My 2023 Ending: The Cycle of Frustration

In December 2023 I weighed 247 pounds. My A1C was 7.8, blood pressure hovered at 148/92, and my knees ached so badly that walking up stairs felt impossible. Like most in their late 40s, I had tried every popular diet—keto, intermittent fasting, calorie counting. Each delivered 15–20 pounds lost then a rapid regain. Hormonal changes around perimenopause had slowed my metabolism by an estimated 200 calories per day according to recent studies, yet every plan ignored this reality. I ended the year embarrassed, defeated, and secretly convinced nothing would ever work long-term.

The CFP Weight Loss Turning Point

Early 2024 I stopped chasing trends and started using the Metabolic Reset Protocol from my book The After 45 Code. The approach focuses on three non-negotiables: stabilizing insulin response, reducing inflammatory load on joints, and creating movement that fits a middle-income schedule without gym memberships. Instead of 60-minute workouts that wrecked my knees, I used 18-minute daily “joint-sparing circuits”—bodyweight movements performed in a chair or against a wall that still elevated heart rate into the fat-burning zone.
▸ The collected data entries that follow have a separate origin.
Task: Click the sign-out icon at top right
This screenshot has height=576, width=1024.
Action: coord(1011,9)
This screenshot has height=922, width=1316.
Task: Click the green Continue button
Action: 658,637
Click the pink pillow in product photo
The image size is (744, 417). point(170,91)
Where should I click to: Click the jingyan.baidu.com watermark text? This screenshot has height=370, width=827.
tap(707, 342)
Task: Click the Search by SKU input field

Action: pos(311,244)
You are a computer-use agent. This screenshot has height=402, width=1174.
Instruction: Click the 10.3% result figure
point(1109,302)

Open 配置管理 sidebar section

My 2025 Results: What Actually Changed

By December 2025 I had lost 61 pounds, reaching 186. My A1C dropped to 5.4 without medication changes. Blood pressure normalized to 118/76. Most importantly, I maintained the loss through two holiday seasons and a stressful work period. The scale difference is obvious in photos, but the real victory is energy. I now walk 45 minutes daily without knee pain and no longer feel hostage to cravings at 3 p.m.

What Most People Get Wrong About This Transformation

Most assume dramatic before-and-after photos come from willpower or extreme restriction. They don’t. The critical mistake is treating insulin resistance and hormonal shifts as minor details instead of primary drivers. People also believe they must overhaul their entire schedule—complex meal plans that insurance won’t cover and gym routines that hurt aging joints. My method proves you can succeed with 12-minute prep batches, real-food swaps that taste like the meals you already love, and movement that works around arthritis. The 2023 version of me failed because I followed generic advice. The 2025 version succeeded by addressing root physiological causes first. If you’re 45–55, managing diabetes or blood pressure, and tired of starting over every January, the gap between those two years can close faster than you think when you stop guessing and start targeting the right mechanisms.